PPTP is not secure, the crypto is very weak. Only advantage is it's widely supported. IPSEC is only useful for a point to point tunnel on its own - for a generic VPN setup you'd need something like L2TP or GRE underneath it. There are many different ways of setting it up.


----------



## drmike (Nov 5, 2013)

fahad said:


> I thought Socks Proxy Server can encrypt connections. Can it ? I tried
> 
> Guess xxx.xxx.xxx.xxx is my vps IP.
> 
> ...


A SSH socks based connection IS ENCRYPTED.  Unsure what you are isolating with Wireshark, but it isn't the 1080 SSH tunnel.  It's pre-tunnel or post tunnel.


----------



## wlanboy (Nov 5, 2013)

drmike said:


> A SSH socks based connection IS ENCRYPTED.  Unsure what you are isolating with Wireshark, but it isn't the 1080 SSH tunnel.  It's pre-tunnel or post tunnel.


Browser *<->* localhost <-> ssh tunnel <-> server *<->* internet connection *<->* external website

Just the ssh tunnel is encrypted. The traffic between browser and the ssh tunnel tcp port is not encrypted.

The red connections can be sniffed.


----------



## drmike (Nov 5, 2013)

Yeppers @wlanboy, good visual.

Just so everyone doesn't get antsy -- SSH TUNNELS are encrypted.  Yes you have plaintext info on your local computer or network prior to that tunnel and where the packets land remotely, unencrypted.

Same vulnerability points exist for VPN.


----------



## fahad (Nov 5, 2013)

wlanboy said:


> Browser *<->* localhost <-> ssh tunnel <-> server *<->* internet connection *<->* external website
> 
> Just the ssh tunnel is encrypted. The traffic between browser and the ssh tunnel tcp port is not encrypted.
> 
> The red connections can be sniffed.


If i do this :

From putty , Tunnel by *1080* port. After login to the server by that ssh and open a tunnel there too by


ssh -L 1080:IP:1080 [email protected]
1.Then if i connect firefox by 127.0.0.1:1080

2.Then If i connect firefox by IP:1080

What will hapen then ??


----------



## wlanboy (Nov 5, 2013)

Won't work because ip:1080 is not a public service (and should never be).

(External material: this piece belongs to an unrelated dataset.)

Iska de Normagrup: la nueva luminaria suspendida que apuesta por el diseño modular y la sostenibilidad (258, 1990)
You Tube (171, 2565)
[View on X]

But you should trust your local network.


----------



## fahad (Nov 5, 2013)

wlanboy said:


> Won't work because ip:1080 is not a public service (and should never be).
> 
> But you should trust your local network.


..

I should but i am just want to know. 1080 or any other port if i use ?


----------



## scv (Nov 6, 2013)

You can do that, but it's much easier to use proxychains.


----------



## fahad (Nov 6, 2013)

scv said:


> You can do that, but it's much easier to use proxychains.


What do u mean by proxy chain ?


----------



## scv (Nov 6, 2013)

http://proxychains.sourceforge.net/


----------